İslam'ın doğuşunu ve yayılmasını hazmedemeyen gayrimüslimler, bugüne kadar olduğu gibi günümüzde de İslam’ı aşağılamak, mazlum Müslüman kardeşlerimizin topraklarını ele geçirmek, mazlum kardeşlerimizi sömürmek gibi maksatlarla; Müslüman kardeşlerimize karşı kin, nefret ve zulüm gayretleriyle birlikte faaliyetlerine devam etmektedirler. Günümüz İslam coğrafyasının gelişmiş, genişlemiş ve güçlenmiş kesimleri üzerinde etki gösteremeyen gayrimüslimler; bu insanlık dışı zulüm ve işkence faaliyetlerini, dünya üzerinde zayıf ve güçsüz kalmış olan İslam kesimleri üzerinde yoğunlaştırmaktadırlar. Bu mazlum İslam coğrafyası kesimleri, bugün karşımıza Kudüs, Gazze, Filistin, Arakan, Keşmir gibi yerler olarak çıkmaktadır ve yarın ise kim bilir nereleri kapsayacaktır.

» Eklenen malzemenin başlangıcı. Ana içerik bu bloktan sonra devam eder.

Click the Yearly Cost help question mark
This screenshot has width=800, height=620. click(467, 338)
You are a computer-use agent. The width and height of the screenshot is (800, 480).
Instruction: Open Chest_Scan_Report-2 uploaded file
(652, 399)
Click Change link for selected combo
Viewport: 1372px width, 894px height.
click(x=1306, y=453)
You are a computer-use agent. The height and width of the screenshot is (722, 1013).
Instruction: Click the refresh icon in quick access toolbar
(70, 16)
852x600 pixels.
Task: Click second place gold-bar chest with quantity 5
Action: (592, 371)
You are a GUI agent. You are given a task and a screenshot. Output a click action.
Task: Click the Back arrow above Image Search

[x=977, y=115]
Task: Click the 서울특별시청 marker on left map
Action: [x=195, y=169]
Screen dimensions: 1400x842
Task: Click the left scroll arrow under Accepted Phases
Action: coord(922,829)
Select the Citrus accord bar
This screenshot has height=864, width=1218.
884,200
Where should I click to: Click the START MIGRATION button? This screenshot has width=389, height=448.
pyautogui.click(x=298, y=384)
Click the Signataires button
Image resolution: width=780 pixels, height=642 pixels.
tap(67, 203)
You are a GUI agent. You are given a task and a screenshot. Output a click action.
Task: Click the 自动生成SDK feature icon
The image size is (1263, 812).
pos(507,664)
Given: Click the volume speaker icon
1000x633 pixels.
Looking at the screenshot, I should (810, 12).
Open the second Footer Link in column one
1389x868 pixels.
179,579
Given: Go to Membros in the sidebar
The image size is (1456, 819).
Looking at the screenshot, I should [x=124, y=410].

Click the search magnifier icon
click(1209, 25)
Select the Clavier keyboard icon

Gayrimüslimlerin zulümleri karşısında, Müslüman kardeşlerimizin karşılaştıkları durumlarla ilgili bizlere kadar ulaşan fotoğraf ve videoları izlemeye dahi dayanamıyor, tahammül edemiyoruz. Bu vahim manzaralar karşısında yüreğimiz yanıyor, içimiz parçalanıyor, beynimiz uyuşuyor, uykularımız kaçıyor, psikolojimiz bozuluyor, hayattan hiçbir tat alamaz hale geliyoruz, ağlıyoruz, sızlıyoruz ancak biçare bir şekilde elimizden hiçbir şey gelmeden izlemekten başka bir şey yapamıyoruz. Peki bu dünyanın huzurunu yaşamak, bu Müslüman kardeşlerimize haram mıdır? Bu kardeşlerimiz bir suçun cezasını mı çekmektedirler? Yoksa ahiretin bir sınav ortamı olan dünyada, Müslümana huzur yok mudur? Müslümanların bu bitmeyen çilesi nedendir? Haşa Allah’ın kanununda mı hata vardır? Yoksa gayrimüslimlerden İslam'ın emrettiği insafı mı beklemek lazım; gerçekten onlardan böyle bir şey beklenebilir mi? Peki gayrimüslimlerin, yapmaktaki maksatları malum olan bu zulüm ve işkenceleri, neden engellenememektedir? Bu zulüm ve işkencelerin engellenememesindeki sorun nedir, nerededir, nasıldır ve kimdedir?
Kitabımızda, tüm bu sorulara cevap oluşturması maksadıyla, belirtilen sorunların çözümlerini, elimizden geldiği ve dilimizin döndüğü ölçüde ele almaya çalıştık.